[DATA TO PROCESS Boundary: Start]
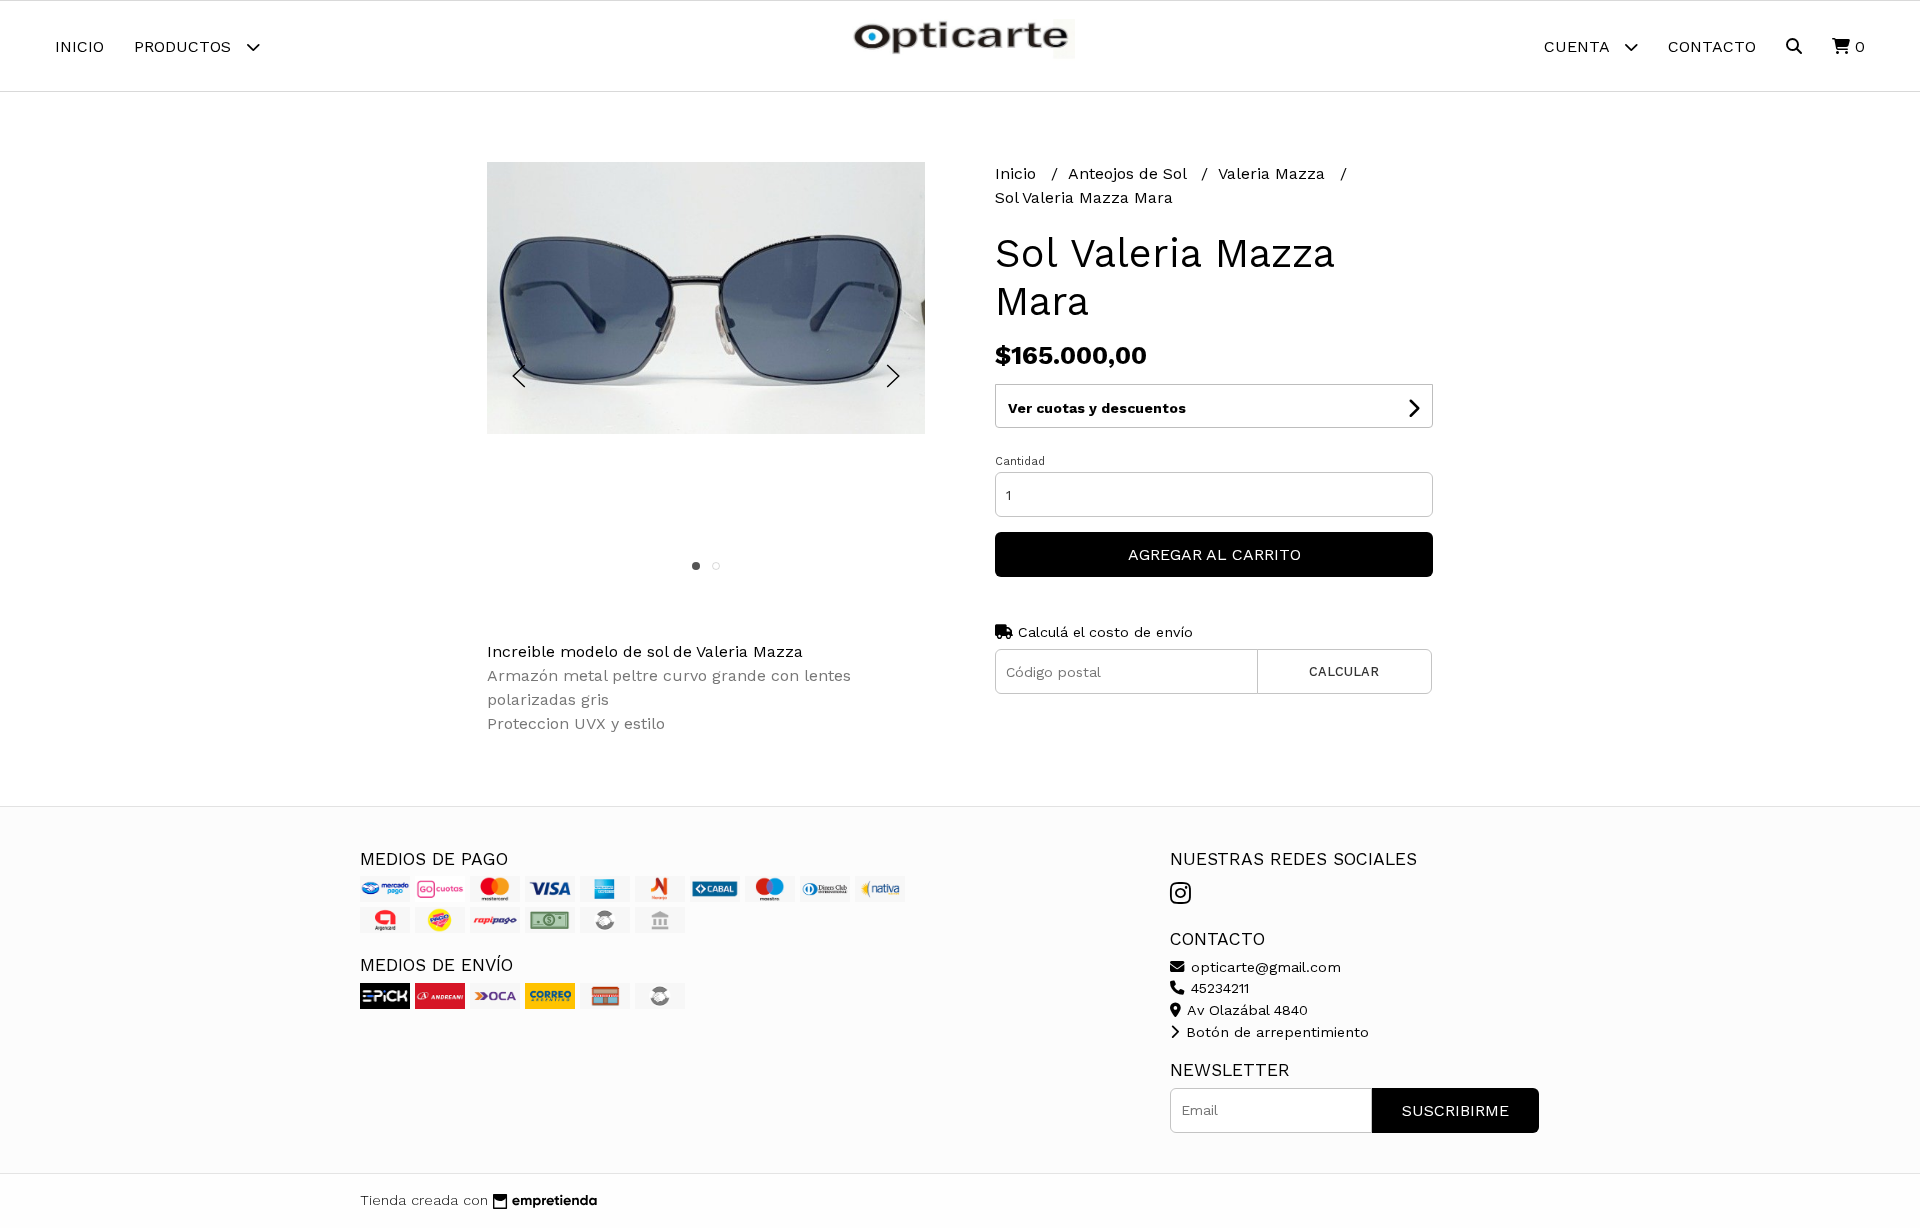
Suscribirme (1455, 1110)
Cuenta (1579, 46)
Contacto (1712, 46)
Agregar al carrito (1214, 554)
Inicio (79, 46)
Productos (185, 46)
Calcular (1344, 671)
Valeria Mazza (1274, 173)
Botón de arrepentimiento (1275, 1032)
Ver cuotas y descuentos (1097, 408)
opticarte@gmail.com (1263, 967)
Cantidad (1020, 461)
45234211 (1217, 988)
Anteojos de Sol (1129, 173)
[DATA TO PROCESS Boundary: End]
What you give back should be exactly the lines from the top of the data above down to and including the line with "Ver cuotas y descuentos (1097, 408)", minus any pictures.

■ **TASK OUTPUT**:
Suscribirme (1455, 1110)
Cuenta (1579, 46)
Contacto (1712, 46)
Agregar al carrito (1214, 554)
Inicio (79, 46)
Productos (185, 46)
Calcular (1344, 671)
Valeria Mazza (1274, 173)
Botón de arrepentimiento (1275, 1032)
Ver cuotas y descuentos (1097, 408)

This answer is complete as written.